Closed JonathanO closed 6 years ago
I would like to mention that the absence of TCP KEEPALIVE has caused problems in production. Let me describe a real scenario that we had.
envoy runs on a host and has PID 22139
kubernetes-monitor-8001 $ ps aux | grep usr/bin/envoy
nobody 5372 0.0 0.0 125320 6316 ? Ss Mar12 0:01 python
/usr/bin/envoy-hot-restarter.py /usr/bin/envoy-start.sh
nobody 22139 0.1 0.0 97932 20148 ? Sl Mar20 42:56 /usr/bin/envoy --restart-epoch 2
--config-path /etc/envoy/envoy.yaml --concurrency 4 --v2-config-only
According to lsof
envoy has a TCP connection in an established state with an upstream server
kubernetes-monitor--8001 $ sudo lsof -np 22139 | grep 40522
envoy 22139 nobody 39u IPv4 46618582 0t0 TCP
X.X.13.5:40522->X.X.11.9:https (ESTABLISHED)
kernels also confirms that:
kubernetes-monitor--8001$ sudo ss -toie | grep -A1 40522
ESTAB 0 0 X.X.13.5:40522 X.X.11.9:https uid:99
ino:46618582 sk:11954 <->
ts sack cubic wscale:11,11 rto:204 rtt:3.233/6.071 ato:40 mss:1448 cwnd:10
bytes_acked:4530352 bytes_received:689649713 segs_out:403373 segs_in:820948 send 35.8Mbps
lastsnd:41425218 lastrcv:41424988 lastack:41424988 pacing_rate 71.7Mbps retrans:0/13 rcv_rtt:661.963
rcv_space:442082
But on the remote system we don't have that connection:
kubernetes--8001 $ sudo ss -t | grep 40522
the connection from local envoy client was still alive but not functioning as it was not receiving any data from the upstream server.
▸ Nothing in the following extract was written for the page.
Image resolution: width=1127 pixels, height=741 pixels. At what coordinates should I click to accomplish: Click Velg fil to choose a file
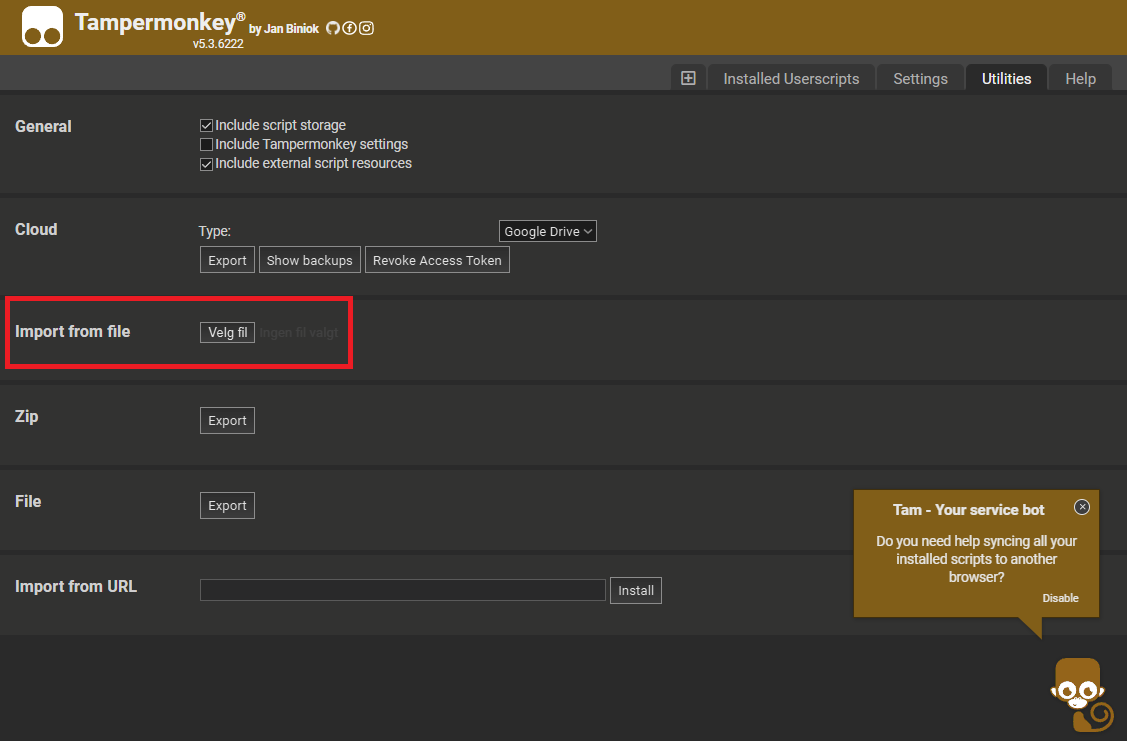228,332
I need to mention that after the client establishes a connection to envoy and envoy opens a connection to an upstream server, that server will push data back to the client and not the other way around. There is a long period of idleness due to the fact that client makes a HTTP API call and then waits for the server to send some data after a change happens on etcd
. So, it is a typical long-lived connection where data are pushed by the server when an event occurs on the server side.
In this particular case, the server crashed, kernel panic followed by a reboot. Both, envoy and server have TCP keepalive on the kernel side:
net.ipv4.tcp_keepalive_intvl = 1
net.ipv4.tcp_keepalive_probes = 2
net.ipv4.tcp_keepalive_time = 30
but envoy doesn't instruct kernel to use it on the connections it opens and a result we ended it up in a situation where client was not getting any data and envoy was holding a zombie connection. Thus, adding support for SO_KEEPALIVE is a must for envoy and any proxy system.
Moreover, if you want to handle better long-lived connection without increasing the time it takes to detect broken connection, you may want to read about TCP User Timeout, https://git.kernel.org/pub/scm/linux/kernel/git/stable/linux-stable.git/commit/?id=dca43c75.
This setting will allow envoy to configure a timeout for sockets which contain data not receiving an acknowledgment for the configured delay. This is especially useful on long-lived connections experiencing long idle periods such as the one I mentioned above. In those cases client and server timeouts[1] must remain high to allow those long period of idleness, but at the same time it is important to detect that the connection has disappeared.
[1] I don't think we have client and server timeouts on envoy, but only tcp-proxy-v2-tcpproxy-idle-timeout.
Description: TCP keepalives should be configurable per cluster.
This allows detection of middleboxes silently dropping long lived but mostly idle connections, which could otherwise go unnoticed by one side. This is especially important for the Envoy -> *DS connection, where a silently dropped connection will probably go unnoticed the Envoy instance (and it'll receive no further discovery updates until it's restarted!)